Making sense of the Search results
We're trying to understand the type of tags we get back from the NSDL metadata repository.
The
NSDL Metadata Primer : NSDL standard metadata indicates:
-
The NSDL Standards Working Group determined that the Dublin Core set of 15 basic elements, their associated element refinements plus the three IEEE elements recommended by the DC Education Working Group, will be the standard set used by the NSDL metadata repository (the "MR"). The MR also stores (and can make available for harvesting by others), any "native" metadata made available by collections or projects.
Given that statement, we expect DC and some DC ED extensions. We get such tags with
sample record but not from the search results (from a search for "season") where we get tags like:
<brandIconURL>http://content.nsdl.org/brands/dlese.org.gif</brandIconURL>
<subject..GEM>Earth science
~^ Geography
~^ Physical sciences</subject..GEM>
<format..IMT>text/html</format..IMT>
<brandWidth>54</brandWidth>
<language..RFC3066>en</language..RFC3066>
<rights..>Copyright 2001 National Geographic Society.
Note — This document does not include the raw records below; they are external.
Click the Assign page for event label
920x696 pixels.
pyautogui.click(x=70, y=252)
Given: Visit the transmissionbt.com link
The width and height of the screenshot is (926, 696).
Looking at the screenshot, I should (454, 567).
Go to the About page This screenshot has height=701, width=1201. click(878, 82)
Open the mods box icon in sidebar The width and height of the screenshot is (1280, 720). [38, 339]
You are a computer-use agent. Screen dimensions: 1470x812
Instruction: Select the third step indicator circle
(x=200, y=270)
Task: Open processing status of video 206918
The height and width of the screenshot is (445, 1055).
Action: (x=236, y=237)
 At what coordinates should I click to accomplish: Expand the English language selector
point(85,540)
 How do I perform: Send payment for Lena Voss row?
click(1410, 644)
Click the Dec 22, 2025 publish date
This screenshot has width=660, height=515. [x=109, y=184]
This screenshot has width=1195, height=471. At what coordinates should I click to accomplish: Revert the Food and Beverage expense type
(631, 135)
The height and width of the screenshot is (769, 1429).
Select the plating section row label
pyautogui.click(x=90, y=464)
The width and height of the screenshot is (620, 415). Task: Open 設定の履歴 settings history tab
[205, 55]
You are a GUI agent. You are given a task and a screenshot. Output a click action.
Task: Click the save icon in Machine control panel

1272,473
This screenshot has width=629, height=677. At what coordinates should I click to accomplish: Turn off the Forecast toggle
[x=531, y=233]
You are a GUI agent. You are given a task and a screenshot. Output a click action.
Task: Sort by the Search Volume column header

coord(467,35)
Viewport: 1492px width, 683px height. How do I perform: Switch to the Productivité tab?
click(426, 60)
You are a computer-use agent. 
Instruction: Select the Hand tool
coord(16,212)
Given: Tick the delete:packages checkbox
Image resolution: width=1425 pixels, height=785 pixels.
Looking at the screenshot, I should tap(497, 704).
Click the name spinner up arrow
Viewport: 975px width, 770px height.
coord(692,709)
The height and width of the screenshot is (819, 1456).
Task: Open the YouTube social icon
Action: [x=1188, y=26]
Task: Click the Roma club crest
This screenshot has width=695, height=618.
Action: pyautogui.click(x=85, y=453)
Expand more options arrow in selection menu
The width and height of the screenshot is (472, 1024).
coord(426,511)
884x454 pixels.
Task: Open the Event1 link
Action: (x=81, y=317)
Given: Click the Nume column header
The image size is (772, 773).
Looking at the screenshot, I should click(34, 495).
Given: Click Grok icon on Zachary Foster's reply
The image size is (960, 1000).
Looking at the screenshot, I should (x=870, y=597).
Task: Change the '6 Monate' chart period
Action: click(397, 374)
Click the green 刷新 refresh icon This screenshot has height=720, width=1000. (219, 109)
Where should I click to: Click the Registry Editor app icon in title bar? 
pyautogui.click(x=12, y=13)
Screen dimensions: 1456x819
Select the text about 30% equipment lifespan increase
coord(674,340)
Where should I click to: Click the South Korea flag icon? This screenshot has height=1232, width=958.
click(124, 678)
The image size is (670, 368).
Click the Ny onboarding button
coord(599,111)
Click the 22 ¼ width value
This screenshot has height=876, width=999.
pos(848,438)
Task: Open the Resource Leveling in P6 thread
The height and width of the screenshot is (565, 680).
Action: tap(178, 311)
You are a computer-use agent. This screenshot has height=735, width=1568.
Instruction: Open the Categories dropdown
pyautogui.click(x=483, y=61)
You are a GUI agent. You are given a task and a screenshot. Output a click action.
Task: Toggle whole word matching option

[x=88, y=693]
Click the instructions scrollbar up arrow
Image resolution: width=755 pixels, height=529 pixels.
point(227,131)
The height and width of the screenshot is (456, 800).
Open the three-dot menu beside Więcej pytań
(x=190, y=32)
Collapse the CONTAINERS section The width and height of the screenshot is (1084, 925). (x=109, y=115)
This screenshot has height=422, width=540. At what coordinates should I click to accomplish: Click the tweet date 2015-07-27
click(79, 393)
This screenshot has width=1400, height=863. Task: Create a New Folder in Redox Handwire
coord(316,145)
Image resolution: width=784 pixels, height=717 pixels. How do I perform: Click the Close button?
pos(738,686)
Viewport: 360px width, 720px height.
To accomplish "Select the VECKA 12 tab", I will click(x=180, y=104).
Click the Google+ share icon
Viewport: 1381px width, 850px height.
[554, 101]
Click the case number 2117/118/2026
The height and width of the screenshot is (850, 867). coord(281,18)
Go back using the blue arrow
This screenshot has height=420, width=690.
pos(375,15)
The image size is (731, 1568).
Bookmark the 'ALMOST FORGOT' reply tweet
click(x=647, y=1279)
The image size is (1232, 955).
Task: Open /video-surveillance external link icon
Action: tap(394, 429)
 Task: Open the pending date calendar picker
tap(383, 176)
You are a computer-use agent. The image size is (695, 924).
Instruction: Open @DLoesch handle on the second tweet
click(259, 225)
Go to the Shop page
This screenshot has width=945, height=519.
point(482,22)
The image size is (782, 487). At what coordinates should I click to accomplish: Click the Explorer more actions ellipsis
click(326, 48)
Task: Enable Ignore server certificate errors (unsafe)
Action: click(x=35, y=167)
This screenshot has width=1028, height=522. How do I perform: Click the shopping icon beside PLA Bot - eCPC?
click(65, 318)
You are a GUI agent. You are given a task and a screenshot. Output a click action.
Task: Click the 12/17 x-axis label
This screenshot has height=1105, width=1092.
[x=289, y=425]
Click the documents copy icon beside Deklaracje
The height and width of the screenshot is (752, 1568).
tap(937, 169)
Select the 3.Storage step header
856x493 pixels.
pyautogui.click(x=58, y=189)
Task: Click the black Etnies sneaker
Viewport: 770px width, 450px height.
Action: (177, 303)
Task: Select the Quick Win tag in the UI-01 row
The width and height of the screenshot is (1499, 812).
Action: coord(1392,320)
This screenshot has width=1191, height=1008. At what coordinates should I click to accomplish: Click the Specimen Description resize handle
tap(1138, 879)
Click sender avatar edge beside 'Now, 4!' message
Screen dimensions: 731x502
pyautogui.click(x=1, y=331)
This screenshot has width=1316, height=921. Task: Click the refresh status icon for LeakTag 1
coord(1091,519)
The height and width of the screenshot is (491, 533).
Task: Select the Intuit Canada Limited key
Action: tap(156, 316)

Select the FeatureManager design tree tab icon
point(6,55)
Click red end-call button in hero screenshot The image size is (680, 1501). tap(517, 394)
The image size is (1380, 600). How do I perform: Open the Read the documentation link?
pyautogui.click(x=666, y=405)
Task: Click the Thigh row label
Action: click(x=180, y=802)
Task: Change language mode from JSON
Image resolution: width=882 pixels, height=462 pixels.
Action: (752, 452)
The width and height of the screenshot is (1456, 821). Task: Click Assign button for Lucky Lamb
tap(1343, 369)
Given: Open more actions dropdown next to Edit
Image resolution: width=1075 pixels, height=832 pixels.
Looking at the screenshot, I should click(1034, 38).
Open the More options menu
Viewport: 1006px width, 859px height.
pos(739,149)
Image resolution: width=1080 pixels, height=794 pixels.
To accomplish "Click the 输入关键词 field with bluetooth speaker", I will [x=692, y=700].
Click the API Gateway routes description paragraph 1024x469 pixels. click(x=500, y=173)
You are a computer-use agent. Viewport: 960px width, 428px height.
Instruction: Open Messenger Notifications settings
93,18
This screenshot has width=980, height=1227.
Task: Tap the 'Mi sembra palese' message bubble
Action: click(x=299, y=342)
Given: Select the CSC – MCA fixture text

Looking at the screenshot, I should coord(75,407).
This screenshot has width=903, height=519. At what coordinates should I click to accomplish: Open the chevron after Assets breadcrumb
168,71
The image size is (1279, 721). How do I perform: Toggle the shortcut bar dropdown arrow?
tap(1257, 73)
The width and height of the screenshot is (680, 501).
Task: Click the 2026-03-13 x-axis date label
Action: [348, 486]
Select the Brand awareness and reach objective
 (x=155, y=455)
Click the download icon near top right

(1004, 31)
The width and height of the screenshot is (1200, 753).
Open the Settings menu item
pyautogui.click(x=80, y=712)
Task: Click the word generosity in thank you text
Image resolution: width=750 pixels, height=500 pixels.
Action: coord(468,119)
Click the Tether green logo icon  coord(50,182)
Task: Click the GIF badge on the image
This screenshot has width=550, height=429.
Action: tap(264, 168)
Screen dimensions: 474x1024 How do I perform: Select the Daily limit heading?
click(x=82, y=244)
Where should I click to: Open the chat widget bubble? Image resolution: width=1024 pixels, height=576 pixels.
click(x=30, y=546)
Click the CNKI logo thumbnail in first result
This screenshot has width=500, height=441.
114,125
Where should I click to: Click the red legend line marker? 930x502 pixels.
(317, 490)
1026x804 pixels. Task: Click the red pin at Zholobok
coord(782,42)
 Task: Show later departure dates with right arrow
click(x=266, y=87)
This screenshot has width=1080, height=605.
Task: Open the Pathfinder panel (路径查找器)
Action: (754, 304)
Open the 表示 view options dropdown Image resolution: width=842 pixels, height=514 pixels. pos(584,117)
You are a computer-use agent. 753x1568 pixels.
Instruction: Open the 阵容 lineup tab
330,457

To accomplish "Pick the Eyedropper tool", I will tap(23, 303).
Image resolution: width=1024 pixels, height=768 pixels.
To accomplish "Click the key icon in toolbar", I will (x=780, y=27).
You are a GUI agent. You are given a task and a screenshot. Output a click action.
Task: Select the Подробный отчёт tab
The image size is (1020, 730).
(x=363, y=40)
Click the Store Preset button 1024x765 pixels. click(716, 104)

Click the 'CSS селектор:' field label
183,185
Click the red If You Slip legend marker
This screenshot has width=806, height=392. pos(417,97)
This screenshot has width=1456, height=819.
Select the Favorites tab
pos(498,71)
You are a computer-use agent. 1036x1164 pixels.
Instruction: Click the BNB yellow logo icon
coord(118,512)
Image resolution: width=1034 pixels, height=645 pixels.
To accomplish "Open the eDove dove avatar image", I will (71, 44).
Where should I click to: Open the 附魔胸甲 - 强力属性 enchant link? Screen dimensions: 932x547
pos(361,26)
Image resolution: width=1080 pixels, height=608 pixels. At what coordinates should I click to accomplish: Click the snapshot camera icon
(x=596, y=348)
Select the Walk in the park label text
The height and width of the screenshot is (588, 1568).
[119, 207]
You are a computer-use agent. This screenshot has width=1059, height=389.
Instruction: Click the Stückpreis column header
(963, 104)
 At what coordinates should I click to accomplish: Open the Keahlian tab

All rights reserved.</rights..>
<title..>Why It's Essential</title..>
<relation.conformsTo.>Supports National Council for Geographic Education (NCGE) standard: Physical Systems:The physical processes that shape the patterns of Earth's surface</relation.conformsTo.>
<nsdlUniqueId>oai:nsdl.org:dlese.org:oai:dlese.org:DLESE-000-000-004-326</nsdlUniqueId>
<type..DCMIType>InteractiveResource</type..DCMIType>
<category>item</category>
<brandHeight>30</brandHeight>
<publisher..>National Geographic Society</publisher..>
<brandTitle>DLESE</brandTitle>
<description..>This lesson plan asks students to think about aspects of the changing seasons in their region such as temperature variations, seasonal household chores, changes in foods available at the market, and the length of the days. Students will discuss their experiences with and knowledge of the four seasons; look at pictures of the four seasons and compare those pictures to the seasons in their home region; plan and hold a party commemorating the four seasons; and write stories depicting themselves showing a visitor some of the things they like best about their favorite season.</description..>
There is no namespace qualification and the tags look like but are not identical to DC. Is this tag set a transitional one?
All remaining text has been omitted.